Bücher online kostenlos Kostenlos Online Lesen
Blind vor Wut

Blind vor Wut

Titel: Blind vor Wut
Autoren: J Thompson
Vom Netzwerk:
Ich fragte mich, wo ich mich verstecken konnte, wenn ich die Stunde schwänzte, und was ich machen sollte, wenn die nächste Klasse auch rein weiß wäre. Was, wenn sie alle weiß sind? Mir fiel die Militärakademie wieder ein – dabei hatte ich alles nur Erdenkliche unternommen, um sie zu vergessen –, und mir wurde richtig übel.
    Mutter hatte auf der Akademie dieselbe Nummer durchgezogen, die sie auch schon andernorts gebracht hatte. Sie ließ mich einschreiben, bevor die Lehrer einen Blick auf mich werfen konnten. Die Akademie war in Maryland gewesen (Mutter arbeitete zu der Zeit in Washington). Es gab da irgendeine Absprache mit dem Verteidigungsministerium, wodurch die Akademie in den Genuss eines saftigen Zuschusses durch den Staat kam. Das und die Tatsache, dass Mutter gut mit ein paar Kongressabgeordneten und Senatoren konnte …

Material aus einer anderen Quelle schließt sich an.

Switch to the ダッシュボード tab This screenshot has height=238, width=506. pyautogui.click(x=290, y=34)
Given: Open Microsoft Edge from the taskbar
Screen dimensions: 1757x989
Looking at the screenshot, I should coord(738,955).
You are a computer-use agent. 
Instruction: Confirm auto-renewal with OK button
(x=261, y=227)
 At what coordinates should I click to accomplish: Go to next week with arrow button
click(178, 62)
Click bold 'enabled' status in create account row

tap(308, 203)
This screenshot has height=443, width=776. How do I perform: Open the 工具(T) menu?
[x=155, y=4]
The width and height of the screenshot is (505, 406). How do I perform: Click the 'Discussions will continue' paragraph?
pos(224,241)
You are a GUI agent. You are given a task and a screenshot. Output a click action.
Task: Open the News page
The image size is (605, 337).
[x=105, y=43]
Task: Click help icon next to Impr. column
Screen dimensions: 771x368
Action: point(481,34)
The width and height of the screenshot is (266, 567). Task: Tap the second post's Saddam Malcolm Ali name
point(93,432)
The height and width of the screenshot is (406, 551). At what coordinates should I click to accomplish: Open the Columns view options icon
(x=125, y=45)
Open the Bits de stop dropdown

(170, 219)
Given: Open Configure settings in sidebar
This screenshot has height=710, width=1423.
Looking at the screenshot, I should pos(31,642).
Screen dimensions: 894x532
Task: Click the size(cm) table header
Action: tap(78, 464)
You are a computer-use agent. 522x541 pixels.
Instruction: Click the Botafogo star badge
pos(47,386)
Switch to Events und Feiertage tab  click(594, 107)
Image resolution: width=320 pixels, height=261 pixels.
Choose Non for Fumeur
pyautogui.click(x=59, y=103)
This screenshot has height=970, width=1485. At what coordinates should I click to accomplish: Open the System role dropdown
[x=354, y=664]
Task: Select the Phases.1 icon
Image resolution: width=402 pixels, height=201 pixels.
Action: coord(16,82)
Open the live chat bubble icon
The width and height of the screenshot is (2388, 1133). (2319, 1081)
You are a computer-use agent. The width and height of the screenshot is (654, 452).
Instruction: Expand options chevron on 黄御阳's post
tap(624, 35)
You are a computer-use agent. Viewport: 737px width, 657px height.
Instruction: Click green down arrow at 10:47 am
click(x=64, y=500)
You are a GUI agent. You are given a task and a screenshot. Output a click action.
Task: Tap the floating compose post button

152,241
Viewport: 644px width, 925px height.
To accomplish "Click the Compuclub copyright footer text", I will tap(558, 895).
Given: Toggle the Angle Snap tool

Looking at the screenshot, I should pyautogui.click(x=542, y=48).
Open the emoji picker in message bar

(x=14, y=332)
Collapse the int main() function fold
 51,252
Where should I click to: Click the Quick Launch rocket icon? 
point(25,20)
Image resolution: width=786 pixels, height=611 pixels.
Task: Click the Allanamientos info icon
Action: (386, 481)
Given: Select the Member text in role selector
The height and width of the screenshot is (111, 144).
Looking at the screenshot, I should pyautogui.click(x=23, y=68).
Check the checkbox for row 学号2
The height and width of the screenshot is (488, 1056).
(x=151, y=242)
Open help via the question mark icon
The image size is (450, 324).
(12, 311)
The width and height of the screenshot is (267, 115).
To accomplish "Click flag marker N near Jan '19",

    Spaß? Da können Sie wetten. Ein Schwarzer auf fünf zehnhundert Weiße – der nette alte General (i. R.) nannte das den Stolz und die Hoffnung des Südens. In der Messe hatte ich meinen eigenen Tisch. Ich schlief in meinem eigenen Zimmer, nicht im Schlafsaal. Ich hatte in der Turnhalle meine eigene Dusche mit meinem Namen drauf. Ich war aus »körperlichen Gründen« vom Exerzieren befreit, sonst hätte ich wohl meinen eigenen Exerzierplatz gekriegt.
    Ich hatte gute Noten – die habe ich immer, ganz egal wo –, aber ich musste nichts dafür tun. In den neun Monaten dort wurde ich nicht ein einziges Mal aufgerufen, und ich wurde auf die Ehrenrolle jener Schüler gesetzt, die vom schriftlichen Examen befreit waren.
    … Wieder schrillte die Glocke. Die Nachzügler eilten in letzter Minute in die Klassenzimmer. Überall im Gang klappten die Türen zu. Ich stand noch immer da und fragte mich, was zum Teufel ich machen sollte.
    Dann hörte ich ein leises Schlurfen in der Nähe. Das weckte meine Aufmerksamkeit. Ich sah auf, schaute mich um, und da stand dieser dürre Schwarze, der mich nervös angrinste. Er war etwa siebzehn und sah gar nicht übel aus. Wenigstens war er nicht so ein Wollkopf wie ich. Er trug einen glänzenden blauen Anzug, der ihm vielleicht zwei Nummern zu klein war. Die Hosen endeten knapp über den Knöcheln, und auch die Jackenschöße waren ein paar Zentimeter zu kurz.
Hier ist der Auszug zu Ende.